2023.6.17 記入者:大岩(サービス管理責任者)
紫陽花の陰からふと目が合うと、ボーダー柄の半袖から伸びた腕をずんずんと振り笑いながらご利用者Sさんは小走りに駆け寄ります。それからYさん、Mさん、Fさんとつづき、さあっと吹いた風がさらさらと木の葉を渡り、みなさん散歩から帰ってきました。声をかけるとSさんはいつものように大好きな飲み物のことを意気揚々とまぶたを一文字にしながら身ぶり手ぶりで伝えてくれ、Yさんは「大岩さん、午後から雨なんだって?うん。そうきいたよ?これから降る?どうなの?テレビでそう言ってたよ。大丈夫かな?…わたしどうしたらいい?」と急ぎ足で心配そうに話され、Mさんはニコニコとしながら「大岩さん!兄弟いるの?」と明るく尋ねられ、その横でFさんは口を閉じながらもウフフと照れくさそうに表情をうかべてらっしゃいました。

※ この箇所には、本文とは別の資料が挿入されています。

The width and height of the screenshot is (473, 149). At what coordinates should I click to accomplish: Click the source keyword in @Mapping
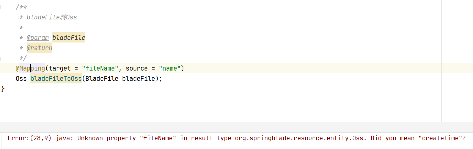click(136, 68)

たとえば音に音階というものがあるように、まさしく人にも音階ともいうべき様相があって、一人ひとりをとおして「その人を聴く」ことができるようにおもえることがあります。それは言葉や目に見えているもの、触れているものだけでは決して捉えきれない側面があるからこそ、その人が聴こえてくるのかもしれません。声色や表情だけでなく、身に纏う空気感だったり身ぶり手ぶりの仕草、そうしたものから聴こえてくるご利用者やスタッフ一人ひとりの音は波のように飛沫をたて、しばしばその場を楽しくにぎやかにかたちづくります。
雨をまつ花鞠の姿のように、きょうもご利用者一人ひとりが沈黙と測りあえるほどにつよく美しく聴こえてくるのでした。